A lot has been said and written recently about Canada’s First Nations people and the suffering they’ve endured in residential schools, but there’s a lot about our indigenous folks that doesn’t always get the focus it deserves. Even though the recent tragic story of Moses Amik Beaver, an indigenous artist who was found dead in a Thunder Bay jail highlights the problems in the community, the art these people produce speaks to their joys and aspirations.
First of all, it’s important to understand our contact with them and their place in European-based history in North America. There are records of indigenous art from the early Europeans who came to Canada and North America like fur traders and early explorers that dates back over 500 years.
Here’s another example. In the Arctic, people lived and sustained a lifestyle for 5000 years before they were discovered by the Europeans. They had few possessions and spent most of their time hacking out a meager existence, but they took the time to express themselves artistically by carving antlers, stone and walrus ivory into art.
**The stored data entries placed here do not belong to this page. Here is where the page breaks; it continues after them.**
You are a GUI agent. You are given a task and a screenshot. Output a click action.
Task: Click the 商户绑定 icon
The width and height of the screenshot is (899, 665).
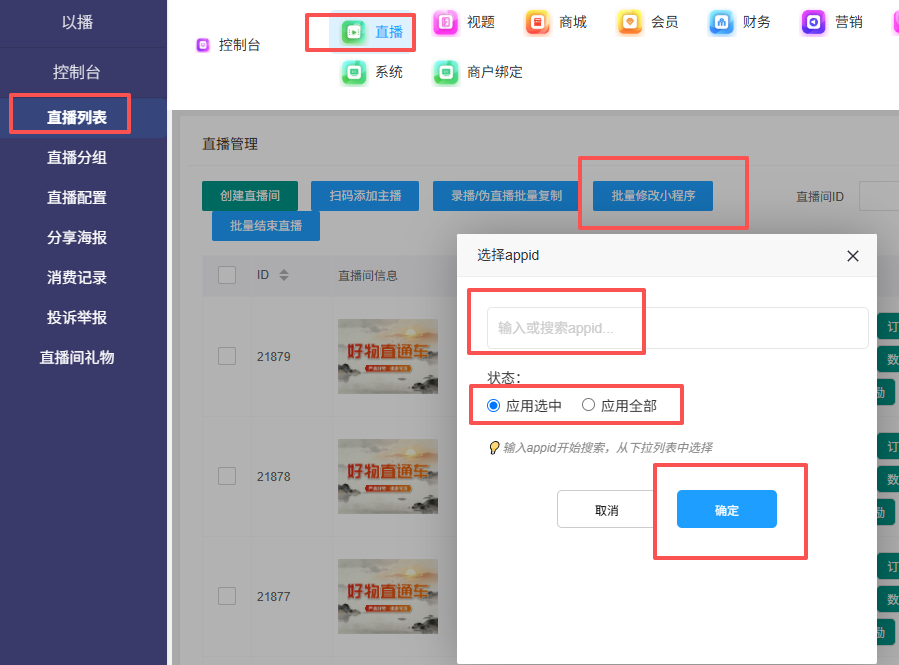click(445, 72)
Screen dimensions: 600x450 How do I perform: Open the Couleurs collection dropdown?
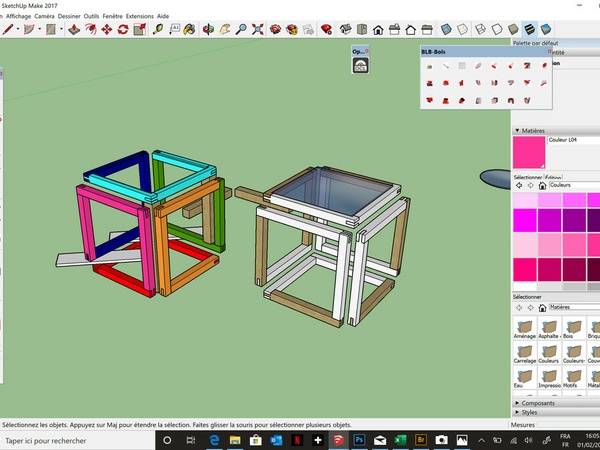[x=572, y=185]
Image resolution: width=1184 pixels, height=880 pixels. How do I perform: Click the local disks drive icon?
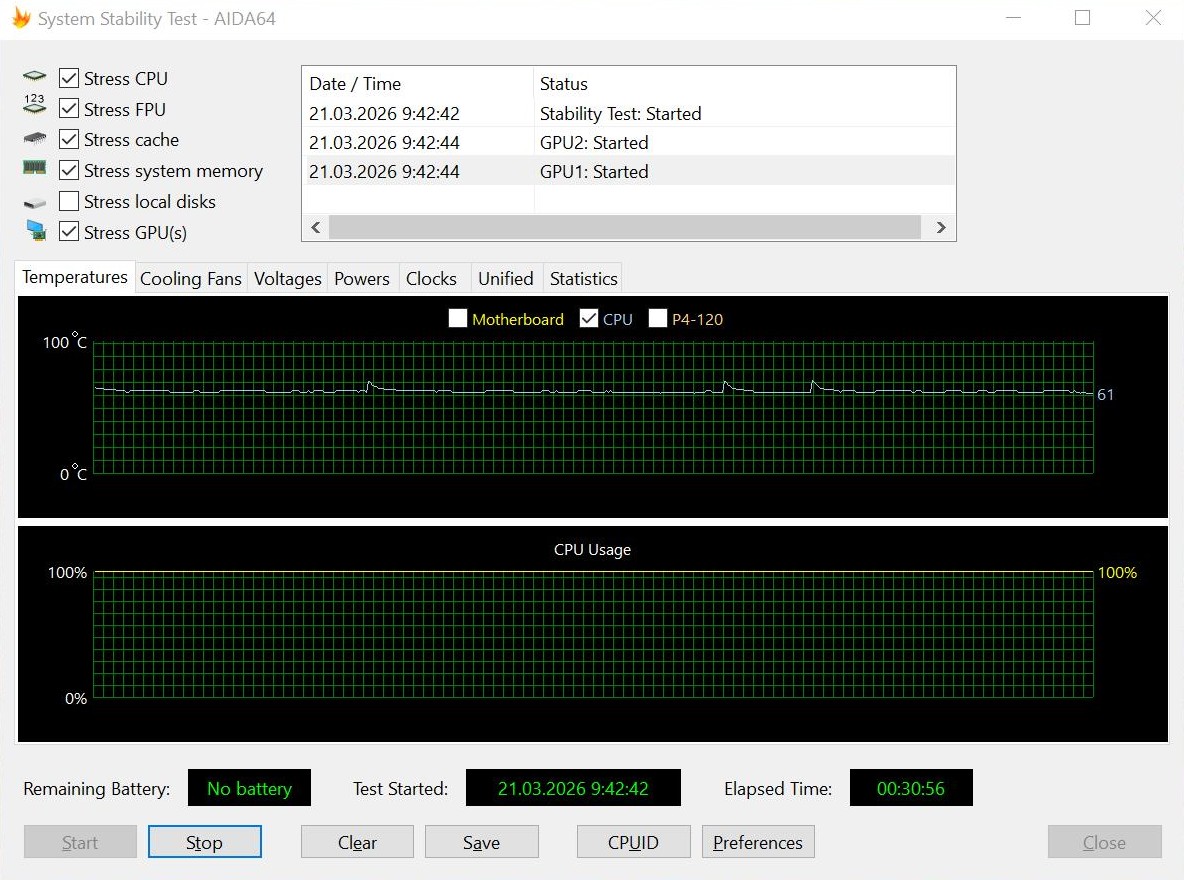coord(34,202)
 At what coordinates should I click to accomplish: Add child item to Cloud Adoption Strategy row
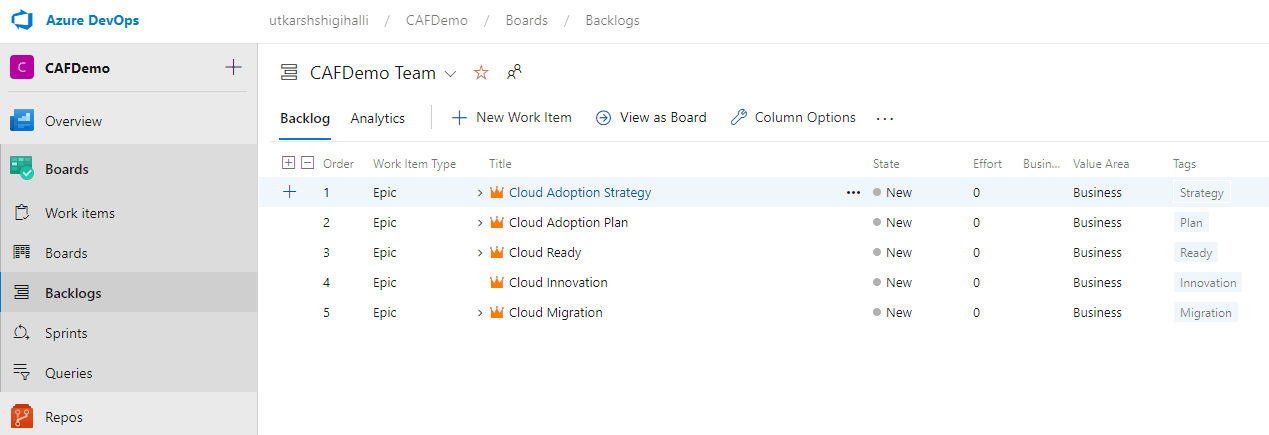click(290, 192)
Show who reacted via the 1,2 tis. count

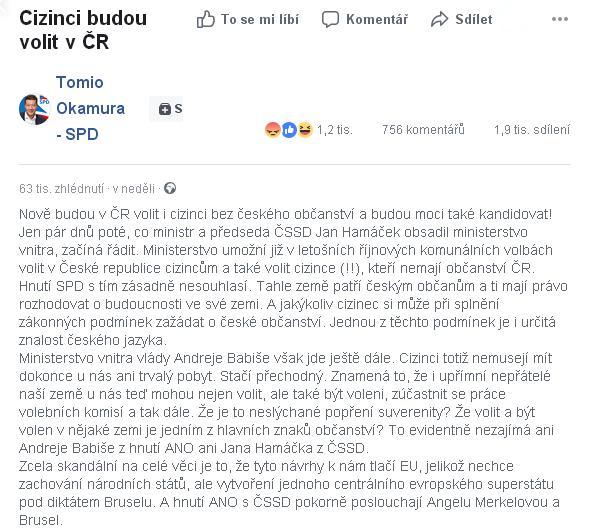(335, 130)
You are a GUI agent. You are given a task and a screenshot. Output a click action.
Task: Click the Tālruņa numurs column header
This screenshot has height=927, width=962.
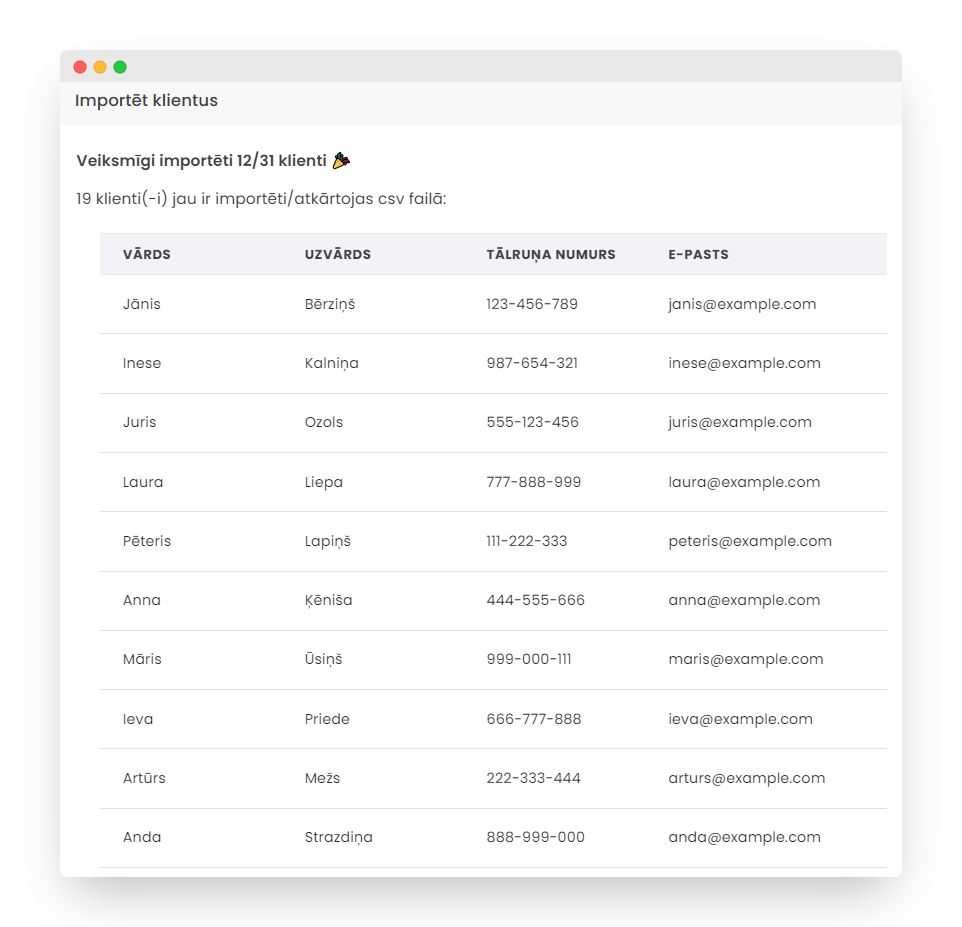tap(551, 255)
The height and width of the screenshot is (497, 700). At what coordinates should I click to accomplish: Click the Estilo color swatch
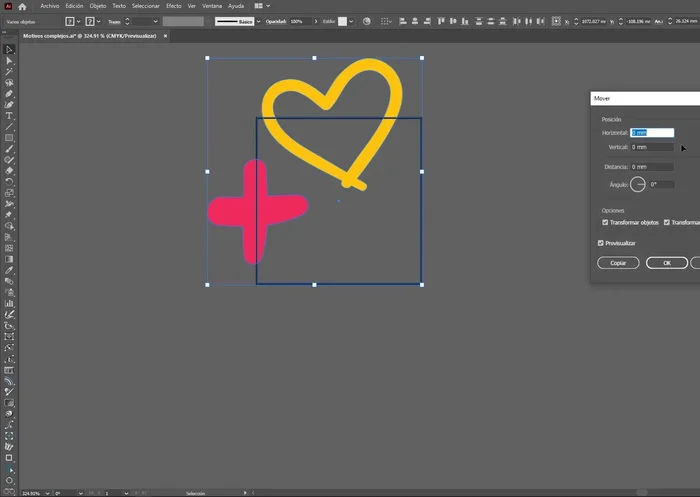(x=341, y=21)
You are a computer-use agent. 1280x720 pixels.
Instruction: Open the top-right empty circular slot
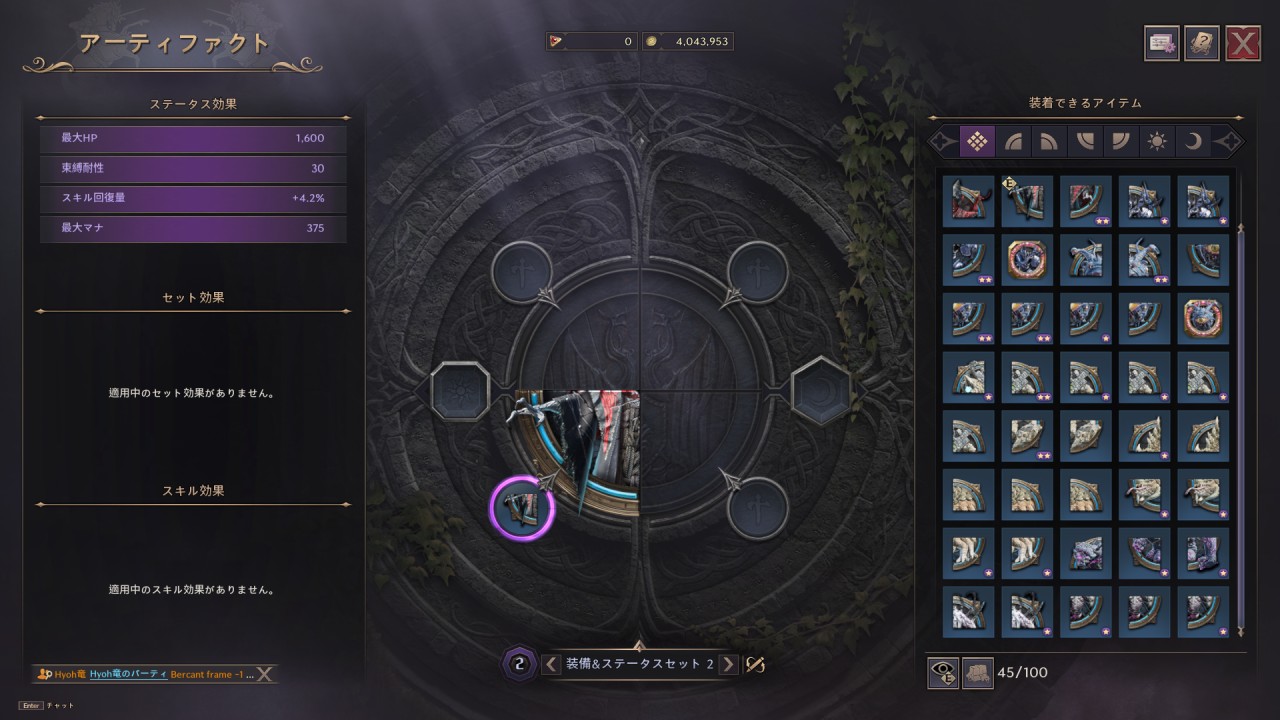click(x=759, y=272)
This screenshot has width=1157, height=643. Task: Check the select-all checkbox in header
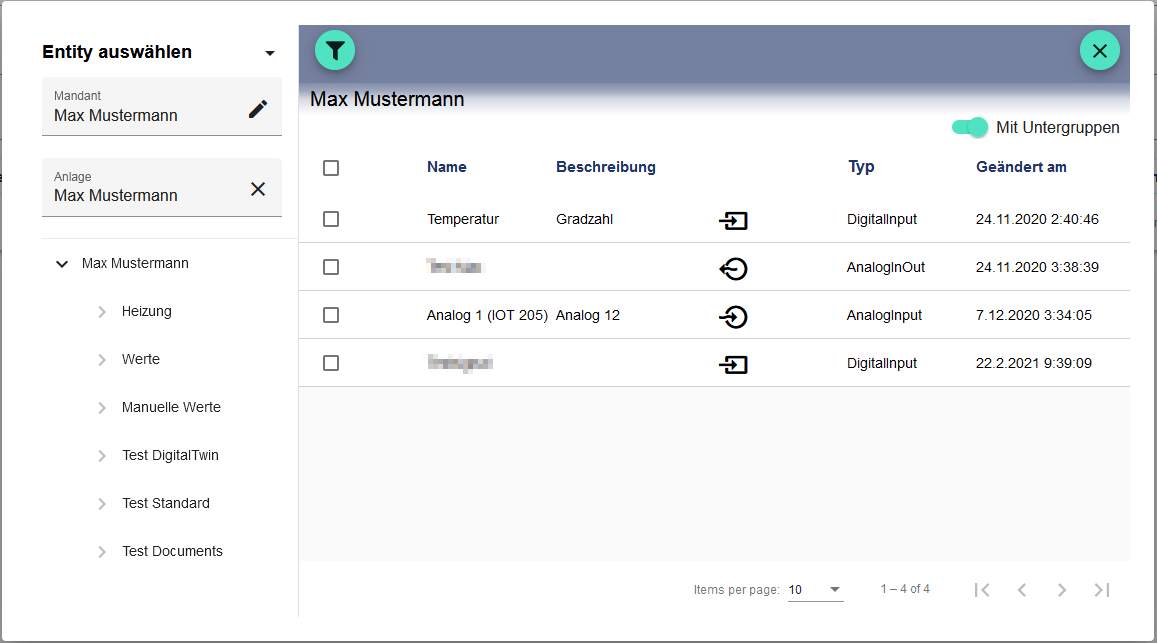[x=331, y=168]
Closer to home, the Southern Great Lakes Region has pockets of native art that was influenced by early trading with European explorers. Because the weather was more hospitable further south, the tribes who lived there weren’t as nomadic as their Arctic cousins. Being able to live in permanent shelters meant the artisans in any tribe had more time to share their craft and hone their visions.
For these First Nations people in Canada, art and commerce began to mesh together by the 19th century when birch bark canoes, feathered headbands, dreamcatchers and beaded necklaces were sold to tourists and other people from outside the tribes.
Presently, the Canadian government supports native art through the Indigenous and Northern Affairs Canada (INAC) department.